DePreSys uses the Hadley Centre Coupled Model version 3, HadCM3. Initialisation is achieved by relaxing to full-depth analyses of ocean temperature and salinity (Smith and Murphy, 2007), and atmosphere analyses of winds, temperature and surface pressure. Tests for past cases show that initialisation improves the forecast skill of globally-averaged surface temperature throughout the decade (Smith et al., 2007). Updated decadal forecasts, along with verification of previous forecasts, are available from the experimental seasonal to decadal predictions web page.
But the UK Met sees decadal predictions seem to follow more-or-less the 0.2C per decade rise.

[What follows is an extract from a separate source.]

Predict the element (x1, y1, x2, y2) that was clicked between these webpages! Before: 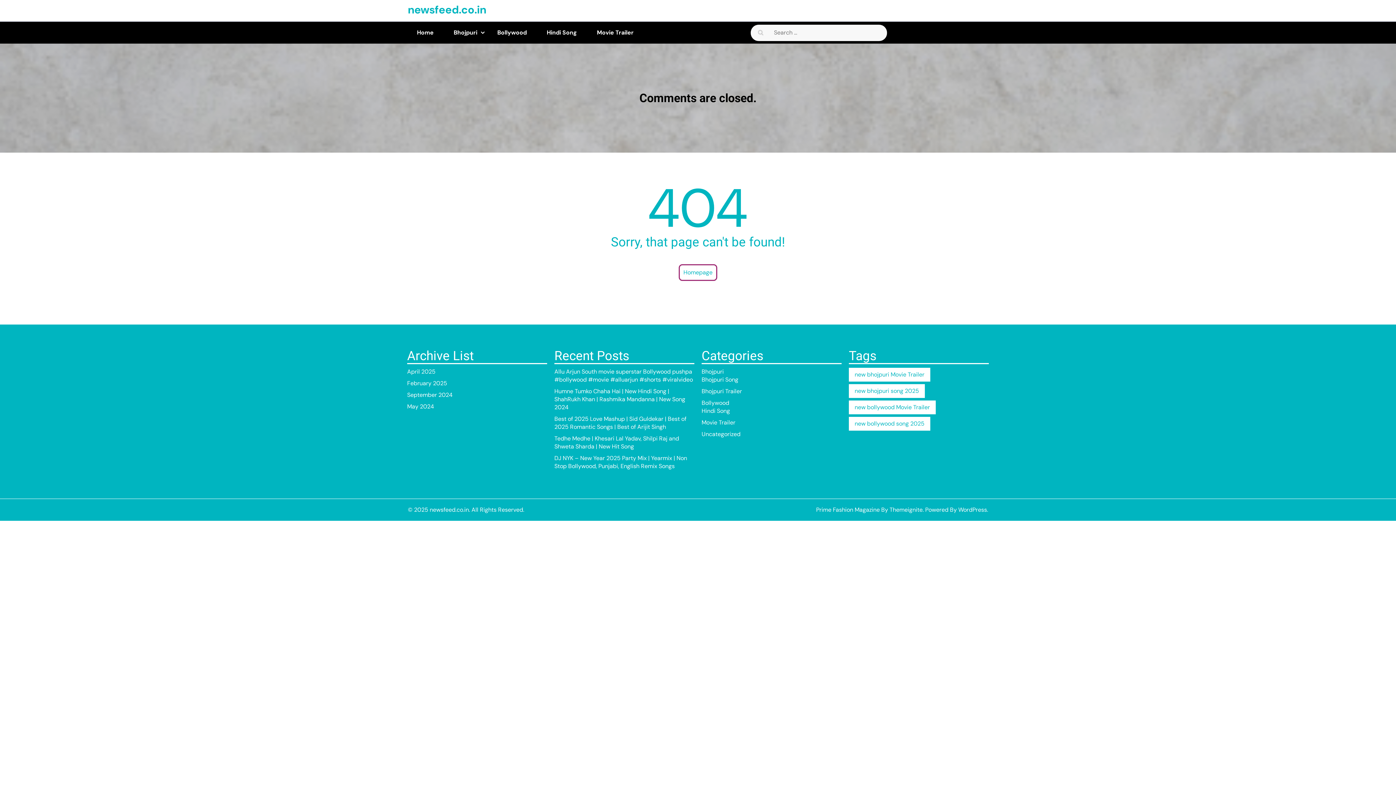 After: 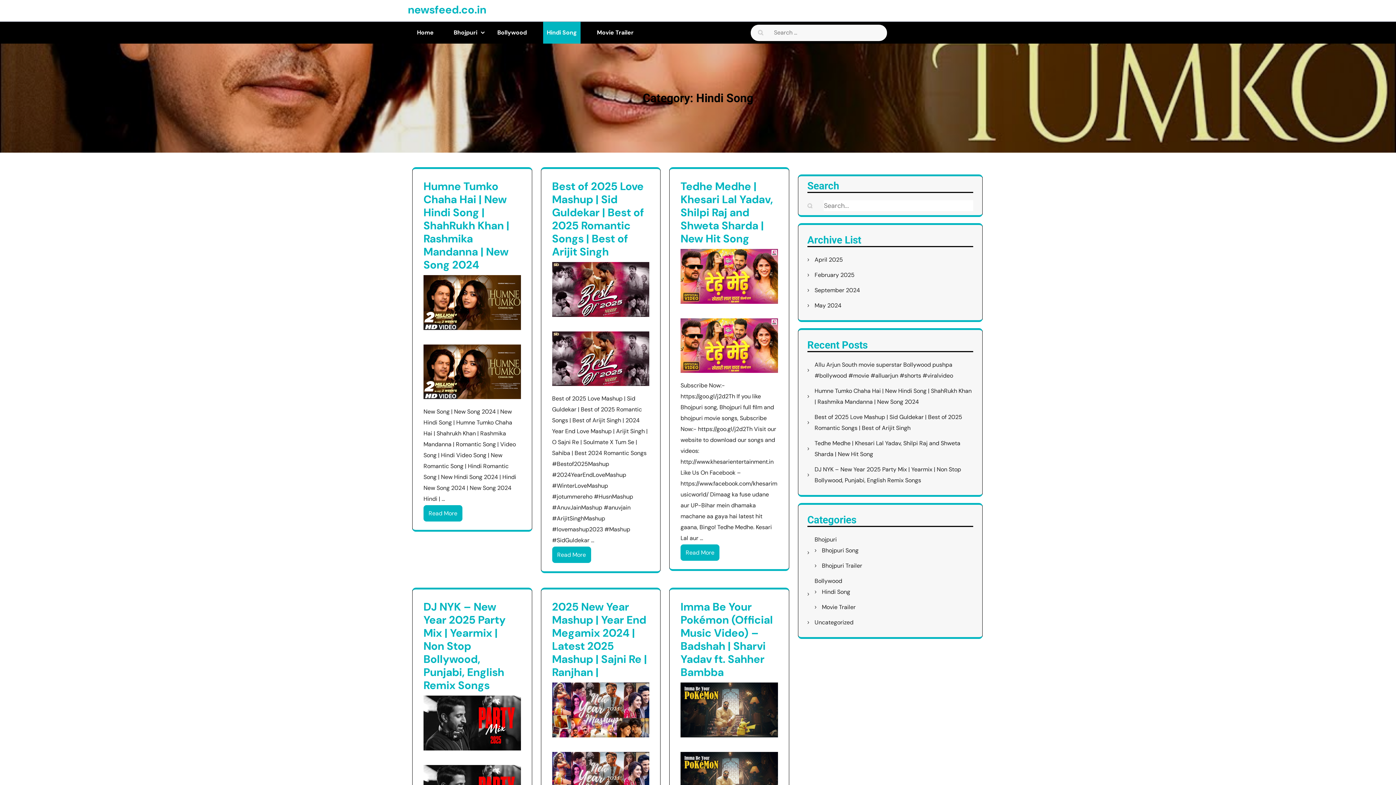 Action: bbox: (543, 21, 580, 43) label: Hindi Song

Global average temperature is expected to rise to between 0.32 °C and 0.71 °C (90% confidence range) above the long-term (1971–2000) average during the period 2011–2015, with values most likely to be about 0.51 °C higher than average (see blue curves in the Figure 1 below).
From 2016 to 2020, global temperature is forecast to rise further to between 0.47 °C and 0.94 °C, with most likely values of about 0.71 °C above average. The warmest year in the 160-year Met Office Hadley Centre global temperature record is 1998, with a temperature of 0.40 °C above the long-term average. 2009 had a temperature of 0.32 °C above average. The forecast trend of further global warming is largely driven by increasing levels of greenhouse gases
2011-2015: ~ 0.5C +/- 0.2C
2016-2025: ~ 0.7C +/- 0.2C
Does DePreSys model the ill-defined ~ 60year cycle? Nope, it doesn’t seem to. If it did, then, as I pointed out in the line fitting exercises: If the exp + sine is a realistic model, the global temp anomaly will only see an increase of about 0.1C – 0.2C over the next 20 years.
There is a lead though: following up on Smith’s 2007 reference in the SI for the oceanic thermohaline circulation leads to another paper. Maybe it holds more promise.
A signature of persistent natural thermohaline circulation cycles in observed climate.
But, like usual these days, Tamino (or, in this case, one of his commentators) beats me there.